I was also very much what we used to call a latchkey kid. I’d come home from school to an empty apartment, make myself dinner, and occupy myself for hours. I was fiercely independent, so it worked. Honestly, I didn’t know anything different.
Despite the distance created by long work hours and the emotional weight of single motherhood, my mom carried us both. She gave me something incredibly valuable: the confidence to believe I could do whatever I set my mind to. And I never stopped doing just that.
From a young age, I was drawn to learning. I never needed to be the best at something; I just wanted to try it all. I wanted to be part of whatever interested me at any given time.
One year, I tried out for every sport imaginable, despite probably being the least athletic person around. I didn’t make a single team, but I did join track (no tryout required) and gave it a shot. That was always my approach: try it, learn something, and keep moving forward. I always walked away with experience, which felt the most valuable to me.

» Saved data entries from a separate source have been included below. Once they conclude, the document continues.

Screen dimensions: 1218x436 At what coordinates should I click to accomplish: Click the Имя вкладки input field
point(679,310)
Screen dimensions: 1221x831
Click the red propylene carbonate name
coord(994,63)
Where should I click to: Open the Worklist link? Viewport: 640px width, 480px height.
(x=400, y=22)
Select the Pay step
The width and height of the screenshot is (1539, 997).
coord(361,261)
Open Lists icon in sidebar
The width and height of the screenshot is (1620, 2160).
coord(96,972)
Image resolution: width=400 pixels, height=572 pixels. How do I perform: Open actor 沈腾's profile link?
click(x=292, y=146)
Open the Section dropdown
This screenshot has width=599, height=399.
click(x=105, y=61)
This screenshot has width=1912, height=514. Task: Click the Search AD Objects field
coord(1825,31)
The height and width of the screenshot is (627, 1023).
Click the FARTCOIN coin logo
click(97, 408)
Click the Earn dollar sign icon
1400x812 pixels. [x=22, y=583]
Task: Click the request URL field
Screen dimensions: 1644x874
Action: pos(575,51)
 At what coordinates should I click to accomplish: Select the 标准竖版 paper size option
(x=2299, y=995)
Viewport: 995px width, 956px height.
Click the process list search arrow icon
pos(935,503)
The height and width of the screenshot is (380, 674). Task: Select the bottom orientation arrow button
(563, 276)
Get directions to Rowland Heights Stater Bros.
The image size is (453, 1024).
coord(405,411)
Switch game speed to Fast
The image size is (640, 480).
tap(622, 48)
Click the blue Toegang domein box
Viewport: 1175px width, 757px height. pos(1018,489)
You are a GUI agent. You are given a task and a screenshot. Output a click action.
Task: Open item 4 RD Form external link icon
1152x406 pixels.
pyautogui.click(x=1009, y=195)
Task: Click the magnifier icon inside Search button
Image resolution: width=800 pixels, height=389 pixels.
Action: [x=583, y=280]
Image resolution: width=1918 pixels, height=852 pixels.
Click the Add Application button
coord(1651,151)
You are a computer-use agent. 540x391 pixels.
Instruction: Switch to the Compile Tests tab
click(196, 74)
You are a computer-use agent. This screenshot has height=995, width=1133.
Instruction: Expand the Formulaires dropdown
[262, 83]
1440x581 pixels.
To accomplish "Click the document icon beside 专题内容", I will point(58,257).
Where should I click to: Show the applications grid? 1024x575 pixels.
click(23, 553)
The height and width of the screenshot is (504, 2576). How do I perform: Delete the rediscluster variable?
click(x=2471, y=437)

I didn’t excel in every subject in school, but I applied myself deeply. I showed up. I tried. I was never a quitter.
Eventually, in my early twenties, after my fierce independence led me down a few bumpy roads and questionable decisions (perhaps par for the course), something shifted. I realized that maybe motherhood could be for me.
It wasn’t some giant revelation. In fact, the turning point came abruptly when I realized that the person I was dating at the time was not someone I could imagine raising a child with, and that it mattered to me.
Shortly after that realization, I met my husband.
Something just clicked. Motherhood felt intuitive in a way that the most authentic parts of life often do. Like finding a hobby you love or an interest that fits, you don’t force it. It simply feels right.
For the first time, the question of whether I would be a good mother quietly disappeared. It was almost as if the best parts of myself woke up and said, “We’ve got this.”
Throughout my life, people often asked whether I was a teacher or planned to become one. I always loved working with kids, but I never seriously considered the profession. I gravitated toward creative work instead.
But when I had my boys, something became very clear: motherhood allowed me to bring together all the parts of myself.
I get to be their teacher, cook, guide, nurse, advocate, and biggest supporter. Every aspect of it requires creativity, patience, dedication, and, certainly, experience to do my best work.
Looking back now, it feels like so many threads of my life, my curiosity, my independence, my years spent working with kids, were quietly preparing me for this role all along.
And in many ways, that path has continued to unfold into the work I do today: supporting families, helping neurodivergent kids thrive, and rethinking how learning can look for children who don’t always fit neatly into conventional systems.
It turns out the thing I once dismissed as “too much work” became the work that matters most to me.